::: PROVIDED RECORDS :::

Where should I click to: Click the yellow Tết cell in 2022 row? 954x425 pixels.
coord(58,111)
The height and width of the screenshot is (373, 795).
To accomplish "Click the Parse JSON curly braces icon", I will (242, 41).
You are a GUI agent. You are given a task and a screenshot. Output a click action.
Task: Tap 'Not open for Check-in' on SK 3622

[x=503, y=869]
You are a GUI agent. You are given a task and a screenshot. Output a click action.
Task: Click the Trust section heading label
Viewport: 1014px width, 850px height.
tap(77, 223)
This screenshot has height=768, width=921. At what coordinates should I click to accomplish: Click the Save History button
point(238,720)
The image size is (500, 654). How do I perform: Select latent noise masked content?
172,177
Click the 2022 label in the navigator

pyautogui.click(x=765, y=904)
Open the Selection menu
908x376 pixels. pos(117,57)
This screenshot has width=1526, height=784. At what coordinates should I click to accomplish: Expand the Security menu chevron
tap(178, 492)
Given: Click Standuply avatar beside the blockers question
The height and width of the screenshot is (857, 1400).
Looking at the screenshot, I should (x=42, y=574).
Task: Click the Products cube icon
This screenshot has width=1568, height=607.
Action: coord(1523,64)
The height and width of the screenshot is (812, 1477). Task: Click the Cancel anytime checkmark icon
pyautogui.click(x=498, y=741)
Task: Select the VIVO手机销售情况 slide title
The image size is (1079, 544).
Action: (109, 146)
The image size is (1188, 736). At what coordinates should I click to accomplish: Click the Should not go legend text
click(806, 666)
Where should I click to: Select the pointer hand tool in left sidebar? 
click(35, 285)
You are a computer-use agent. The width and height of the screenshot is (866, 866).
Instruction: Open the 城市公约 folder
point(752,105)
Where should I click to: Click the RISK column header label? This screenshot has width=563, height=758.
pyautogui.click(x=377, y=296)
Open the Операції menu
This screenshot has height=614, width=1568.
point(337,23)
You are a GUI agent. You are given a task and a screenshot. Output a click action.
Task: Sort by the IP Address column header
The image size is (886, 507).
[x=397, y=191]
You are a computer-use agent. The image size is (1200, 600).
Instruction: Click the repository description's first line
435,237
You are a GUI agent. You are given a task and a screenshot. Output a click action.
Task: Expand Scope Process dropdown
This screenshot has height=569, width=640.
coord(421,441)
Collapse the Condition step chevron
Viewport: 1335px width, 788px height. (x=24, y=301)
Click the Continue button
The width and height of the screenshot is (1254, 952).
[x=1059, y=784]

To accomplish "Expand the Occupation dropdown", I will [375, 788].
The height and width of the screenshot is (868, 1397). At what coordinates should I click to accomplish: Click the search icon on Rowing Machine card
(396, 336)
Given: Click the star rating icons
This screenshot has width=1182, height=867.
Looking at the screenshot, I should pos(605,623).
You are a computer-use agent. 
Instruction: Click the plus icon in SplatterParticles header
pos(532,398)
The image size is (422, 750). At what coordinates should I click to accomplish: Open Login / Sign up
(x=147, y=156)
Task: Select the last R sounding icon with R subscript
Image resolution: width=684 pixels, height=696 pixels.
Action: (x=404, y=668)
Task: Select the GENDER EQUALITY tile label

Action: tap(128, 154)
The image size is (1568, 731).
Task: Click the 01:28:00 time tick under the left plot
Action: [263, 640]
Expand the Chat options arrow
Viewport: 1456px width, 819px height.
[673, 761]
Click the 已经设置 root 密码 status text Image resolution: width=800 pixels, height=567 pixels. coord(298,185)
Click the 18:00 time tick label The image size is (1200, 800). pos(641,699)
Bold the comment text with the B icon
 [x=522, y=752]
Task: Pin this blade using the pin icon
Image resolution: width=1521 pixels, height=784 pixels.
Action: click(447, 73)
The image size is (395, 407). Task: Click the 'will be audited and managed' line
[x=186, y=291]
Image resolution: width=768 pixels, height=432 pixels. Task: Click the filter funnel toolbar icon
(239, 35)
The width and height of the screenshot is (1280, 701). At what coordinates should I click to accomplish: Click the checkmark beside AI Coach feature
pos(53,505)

:::

- [THE PROBLEM]: Could you reproduce, exactly, every line above from the line with "The image size is (1188, 736)." to the line with "Given: Click the star rating icons", and no other line? Both ends count.

- [COMPLETED EXERCISE]:
The image size is (1188, 736). At what coordinates should I click to accomplish: Click the Should not go legend text
click(806, 666)
Where should I click to: Select the pointer hand tool in left sidebar? 
click(35, 285)
You are a computer-use agent. The width and height of the screenshot is (866, 866).
Instruction: Open the 城市公约 folder
point(752,105)
Where should I click to: Click the RISK column header label? This screenshot has width=563, height=758.
pyautogui.click(x=377, y=296)
Open the Операції menu
This screenshot has height=614, width=1568.
point(337,23)
You are a GUI agent. You are given a task and a screenshot. Output a click action.
Task: Sort by the IP Address column header
The image size is (886, 507).
[x=397, y=191]
You are a computer-use agent. The image size is (1200, 600).
Instruction: Click the repository description's first line
435,237
You are a GUI agent. You are given a task and a screenshot. Output a click action.
Task: Expand Scope Process dropdown
This screenshot has height=569, width=640.
coord(421,441)
Collapse the Condition step chevron
Viewport: 1335px width, 788px height. (x=24, y=301)
Click the Continue button
The width and height of the screenshot is (1254, 952).
[x=1059, y=784]

To accomplish "Expand the Occupation dropdown", I will [375, 788].
The height and width of the screenshot is (868, 1397). At what coordinates should I click to accomplish: Click the search icon on Rowing Machine card
(396, 336)
Given: Click the star rating icons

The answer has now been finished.